The idea behind these cryptocurrencies hardware wallets is that ANY computer you connect them to is compromised (which is precisely why you're using an hardware wallet) and that, yet, that's not a problem.
I have to say: it's not a bad way to think about computer (in)security.
Note that hardware wallet attacks tend to get published at least once per year, but so far most/all of them have relied on physical access. Not just sending some buffer overflow via the USB link, but actually opening up the device and messing with capacitors or something.
How can one trust the hardware keys though? The manufacturer/supplier could have installed a backdoor (very reasonable to do, as people paying for these keys are likely to have sth valuable).
In general, you store the keys of your coins, not the coins themselves. Everything is inside the blockchain and the blockchain makes possibile to be sure that you have what you should have, thanks to consensus.
Based on Snowden's stories you can assume that they went ahead as fbi/CIA national security threat which could mean fast access to isps and using zero days they do have.
If that's not enough and anyone of them is in the USA they do have access
Can your wallet be hard to crack? Yes but either use your zero day to get all data including a Password or book a little bit of supercomputer time for brute forcing.

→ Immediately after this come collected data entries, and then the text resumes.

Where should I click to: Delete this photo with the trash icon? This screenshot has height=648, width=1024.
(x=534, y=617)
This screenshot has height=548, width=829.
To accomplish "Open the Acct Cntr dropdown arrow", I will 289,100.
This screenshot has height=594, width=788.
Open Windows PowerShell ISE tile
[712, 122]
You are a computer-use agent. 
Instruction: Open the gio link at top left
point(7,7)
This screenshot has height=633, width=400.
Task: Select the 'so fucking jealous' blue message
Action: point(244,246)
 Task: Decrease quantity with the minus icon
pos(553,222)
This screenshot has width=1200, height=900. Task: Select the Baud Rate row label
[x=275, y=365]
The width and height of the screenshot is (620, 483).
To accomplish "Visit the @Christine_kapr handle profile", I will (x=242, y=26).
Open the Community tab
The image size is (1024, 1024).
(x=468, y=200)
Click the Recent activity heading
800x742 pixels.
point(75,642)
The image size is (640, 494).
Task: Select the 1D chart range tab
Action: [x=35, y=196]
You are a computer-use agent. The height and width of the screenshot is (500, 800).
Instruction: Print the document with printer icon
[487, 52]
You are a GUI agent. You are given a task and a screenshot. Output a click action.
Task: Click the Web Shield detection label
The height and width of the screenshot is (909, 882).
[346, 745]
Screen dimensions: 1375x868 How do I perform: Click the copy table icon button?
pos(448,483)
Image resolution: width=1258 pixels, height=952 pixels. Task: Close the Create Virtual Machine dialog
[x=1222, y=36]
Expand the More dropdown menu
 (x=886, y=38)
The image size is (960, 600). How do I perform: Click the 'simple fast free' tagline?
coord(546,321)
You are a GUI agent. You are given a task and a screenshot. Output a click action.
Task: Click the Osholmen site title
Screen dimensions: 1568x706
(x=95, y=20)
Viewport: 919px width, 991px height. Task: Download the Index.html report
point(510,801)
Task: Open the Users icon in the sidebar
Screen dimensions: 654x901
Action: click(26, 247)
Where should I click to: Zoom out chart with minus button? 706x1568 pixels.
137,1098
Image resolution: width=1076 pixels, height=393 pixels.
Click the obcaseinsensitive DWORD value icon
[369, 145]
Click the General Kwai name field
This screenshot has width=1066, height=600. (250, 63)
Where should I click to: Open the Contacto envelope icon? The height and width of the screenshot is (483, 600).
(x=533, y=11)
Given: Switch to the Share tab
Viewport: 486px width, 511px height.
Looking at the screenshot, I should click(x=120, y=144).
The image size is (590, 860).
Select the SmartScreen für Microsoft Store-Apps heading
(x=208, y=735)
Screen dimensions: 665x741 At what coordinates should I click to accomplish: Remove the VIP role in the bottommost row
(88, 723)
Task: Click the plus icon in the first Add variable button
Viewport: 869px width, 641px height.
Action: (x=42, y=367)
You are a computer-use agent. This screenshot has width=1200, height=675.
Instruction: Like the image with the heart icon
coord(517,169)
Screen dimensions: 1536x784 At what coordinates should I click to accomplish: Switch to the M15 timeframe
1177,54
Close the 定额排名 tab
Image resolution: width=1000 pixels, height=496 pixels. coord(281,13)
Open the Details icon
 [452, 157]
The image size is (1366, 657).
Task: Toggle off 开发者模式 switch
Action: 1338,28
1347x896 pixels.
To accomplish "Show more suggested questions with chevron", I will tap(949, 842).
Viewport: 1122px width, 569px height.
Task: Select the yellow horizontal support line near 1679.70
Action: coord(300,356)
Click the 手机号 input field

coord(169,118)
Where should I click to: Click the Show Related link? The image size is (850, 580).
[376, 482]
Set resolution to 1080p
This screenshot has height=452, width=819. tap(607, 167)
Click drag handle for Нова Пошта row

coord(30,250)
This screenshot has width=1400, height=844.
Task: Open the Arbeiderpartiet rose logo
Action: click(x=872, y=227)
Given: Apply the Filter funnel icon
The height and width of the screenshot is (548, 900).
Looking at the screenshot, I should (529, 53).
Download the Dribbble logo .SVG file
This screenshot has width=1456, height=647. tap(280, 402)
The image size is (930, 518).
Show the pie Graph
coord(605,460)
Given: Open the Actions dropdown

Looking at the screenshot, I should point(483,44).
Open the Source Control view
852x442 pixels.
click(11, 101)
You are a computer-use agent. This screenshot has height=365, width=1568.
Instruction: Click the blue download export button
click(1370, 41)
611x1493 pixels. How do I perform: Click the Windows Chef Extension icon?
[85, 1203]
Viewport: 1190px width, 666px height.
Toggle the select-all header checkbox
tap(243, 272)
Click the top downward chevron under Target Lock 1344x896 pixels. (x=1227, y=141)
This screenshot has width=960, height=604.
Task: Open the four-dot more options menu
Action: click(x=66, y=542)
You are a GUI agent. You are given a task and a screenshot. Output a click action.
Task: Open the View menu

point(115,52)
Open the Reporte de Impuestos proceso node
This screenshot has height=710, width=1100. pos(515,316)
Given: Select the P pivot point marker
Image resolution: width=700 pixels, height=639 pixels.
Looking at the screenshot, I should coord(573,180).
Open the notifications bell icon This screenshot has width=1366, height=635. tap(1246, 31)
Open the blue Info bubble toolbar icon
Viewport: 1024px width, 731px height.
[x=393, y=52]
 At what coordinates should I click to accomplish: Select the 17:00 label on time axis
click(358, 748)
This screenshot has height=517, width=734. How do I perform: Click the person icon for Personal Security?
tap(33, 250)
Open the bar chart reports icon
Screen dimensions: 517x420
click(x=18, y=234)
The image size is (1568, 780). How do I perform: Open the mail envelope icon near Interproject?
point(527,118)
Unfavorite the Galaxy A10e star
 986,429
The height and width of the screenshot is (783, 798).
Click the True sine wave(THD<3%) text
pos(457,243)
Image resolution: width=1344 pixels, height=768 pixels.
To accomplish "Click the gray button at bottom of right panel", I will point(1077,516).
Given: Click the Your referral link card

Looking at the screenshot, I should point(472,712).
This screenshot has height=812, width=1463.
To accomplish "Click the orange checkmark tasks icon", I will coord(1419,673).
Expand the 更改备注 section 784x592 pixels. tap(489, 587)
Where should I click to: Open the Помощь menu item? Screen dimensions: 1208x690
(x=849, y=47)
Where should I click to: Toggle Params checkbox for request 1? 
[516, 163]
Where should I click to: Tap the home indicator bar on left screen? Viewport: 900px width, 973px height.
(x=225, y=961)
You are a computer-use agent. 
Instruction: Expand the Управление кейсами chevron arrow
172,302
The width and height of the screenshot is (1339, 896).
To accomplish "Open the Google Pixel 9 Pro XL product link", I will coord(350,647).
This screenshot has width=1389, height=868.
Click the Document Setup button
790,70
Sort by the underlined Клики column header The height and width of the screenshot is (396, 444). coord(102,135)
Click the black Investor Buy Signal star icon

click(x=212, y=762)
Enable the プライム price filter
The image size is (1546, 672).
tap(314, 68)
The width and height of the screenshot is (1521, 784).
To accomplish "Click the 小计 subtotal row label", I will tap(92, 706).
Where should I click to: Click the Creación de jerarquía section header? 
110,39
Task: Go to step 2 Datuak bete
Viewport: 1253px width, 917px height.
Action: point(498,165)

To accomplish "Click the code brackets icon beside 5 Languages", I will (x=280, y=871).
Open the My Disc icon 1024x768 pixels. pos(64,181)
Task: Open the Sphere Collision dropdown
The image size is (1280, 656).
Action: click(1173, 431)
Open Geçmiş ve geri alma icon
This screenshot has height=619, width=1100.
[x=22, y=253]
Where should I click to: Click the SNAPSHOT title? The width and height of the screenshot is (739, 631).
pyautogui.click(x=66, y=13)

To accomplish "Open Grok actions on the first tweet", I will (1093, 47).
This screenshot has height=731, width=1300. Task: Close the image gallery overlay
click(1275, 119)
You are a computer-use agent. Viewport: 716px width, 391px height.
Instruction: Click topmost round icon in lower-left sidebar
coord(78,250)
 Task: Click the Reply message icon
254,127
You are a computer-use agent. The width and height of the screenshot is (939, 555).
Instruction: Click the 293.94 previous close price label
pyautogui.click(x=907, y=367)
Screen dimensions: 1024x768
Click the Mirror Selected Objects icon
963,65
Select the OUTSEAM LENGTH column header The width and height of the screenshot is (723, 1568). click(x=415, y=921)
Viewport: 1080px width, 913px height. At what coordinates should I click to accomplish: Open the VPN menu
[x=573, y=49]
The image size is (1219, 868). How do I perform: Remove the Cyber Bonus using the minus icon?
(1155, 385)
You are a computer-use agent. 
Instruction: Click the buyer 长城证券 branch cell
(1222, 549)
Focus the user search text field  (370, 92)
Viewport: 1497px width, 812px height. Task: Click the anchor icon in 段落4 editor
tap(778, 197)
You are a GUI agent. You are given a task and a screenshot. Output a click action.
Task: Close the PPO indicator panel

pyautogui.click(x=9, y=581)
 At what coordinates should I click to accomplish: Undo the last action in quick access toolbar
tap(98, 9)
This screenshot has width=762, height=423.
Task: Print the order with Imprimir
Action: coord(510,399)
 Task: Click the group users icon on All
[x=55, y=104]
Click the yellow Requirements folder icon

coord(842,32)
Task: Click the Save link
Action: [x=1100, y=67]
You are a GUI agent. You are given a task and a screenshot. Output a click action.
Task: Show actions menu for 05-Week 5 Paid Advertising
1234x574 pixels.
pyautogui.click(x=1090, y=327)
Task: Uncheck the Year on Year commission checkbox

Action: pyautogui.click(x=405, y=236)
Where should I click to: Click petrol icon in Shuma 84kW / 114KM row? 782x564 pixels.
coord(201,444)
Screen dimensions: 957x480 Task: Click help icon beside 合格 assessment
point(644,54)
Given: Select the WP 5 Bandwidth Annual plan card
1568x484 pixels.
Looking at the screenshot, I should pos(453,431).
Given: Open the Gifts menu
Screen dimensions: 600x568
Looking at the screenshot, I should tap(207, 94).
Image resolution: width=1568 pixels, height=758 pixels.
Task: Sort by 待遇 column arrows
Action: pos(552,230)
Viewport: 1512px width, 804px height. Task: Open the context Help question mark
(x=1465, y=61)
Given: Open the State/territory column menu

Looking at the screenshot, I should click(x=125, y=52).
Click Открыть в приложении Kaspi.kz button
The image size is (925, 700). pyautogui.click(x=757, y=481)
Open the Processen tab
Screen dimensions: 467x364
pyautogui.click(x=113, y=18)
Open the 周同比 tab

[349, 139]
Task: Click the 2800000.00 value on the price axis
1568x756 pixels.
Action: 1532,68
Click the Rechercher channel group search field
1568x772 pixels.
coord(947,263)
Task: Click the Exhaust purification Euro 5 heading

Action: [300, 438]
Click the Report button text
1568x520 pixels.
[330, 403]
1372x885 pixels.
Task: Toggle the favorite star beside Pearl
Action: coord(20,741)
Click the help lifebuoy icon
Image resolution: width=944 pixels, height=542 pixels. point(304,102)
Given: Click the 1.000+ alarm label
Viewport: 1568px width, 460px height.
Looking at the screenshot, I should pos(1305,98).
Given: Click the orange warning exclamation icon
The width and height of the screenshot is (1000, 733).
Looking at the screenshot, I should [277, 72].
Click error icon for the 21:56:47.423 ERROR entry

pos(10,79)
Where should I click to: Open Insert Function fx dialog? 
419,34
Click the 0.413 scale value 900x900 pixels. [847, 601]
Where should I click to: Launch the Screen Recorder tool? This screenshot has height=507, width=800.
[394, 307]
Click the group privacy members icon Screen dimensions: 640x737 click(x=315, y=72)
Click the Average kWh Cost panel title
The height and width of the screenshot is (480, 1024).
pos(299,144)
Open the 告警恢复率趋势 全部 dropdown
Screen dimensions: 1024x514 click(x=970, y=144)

They might have linguists available to help out with a dictionary attack.
As aluminum foil hat this might have sound in pre Snowden that's how it could have been played out.
As someone else said, you do not store coins anywhere, they are derived from the public ledger (block chain).
What you store is your private key.
Your private key was generated together with your public key, and your public key is, well, public.
So the question is, can someone re-generate your private key?
In theory, yes, it is possible. In practice, it takes a very very long time.
But sometimes flaws are found in the generation process, like a weak pseudo-random number generated used, which significantly reduces the solution space, and then it becomes feasible.
iF you store your coins on a storage device not connected to a computer, maybe. As long as the government does not have access to the computer/phone the storage gets connected to, at any one time.
With state actors, you have to assume they have access/backdoors to most modern computing devices, and that device has to connect to the internet only twice - feds activate the backdoor and give it instructions, and have the device send the requested info back to the fed.
Minix being the most popular operating system, thanks to Intel-backdoor-on-a-chip, is only the tip of the iceberg.
aes 256 is as strong as the decryption key . even as few as 7 words from a 2000-word dictionary should thwart any attackers. A slow KDF makes it all but impossible.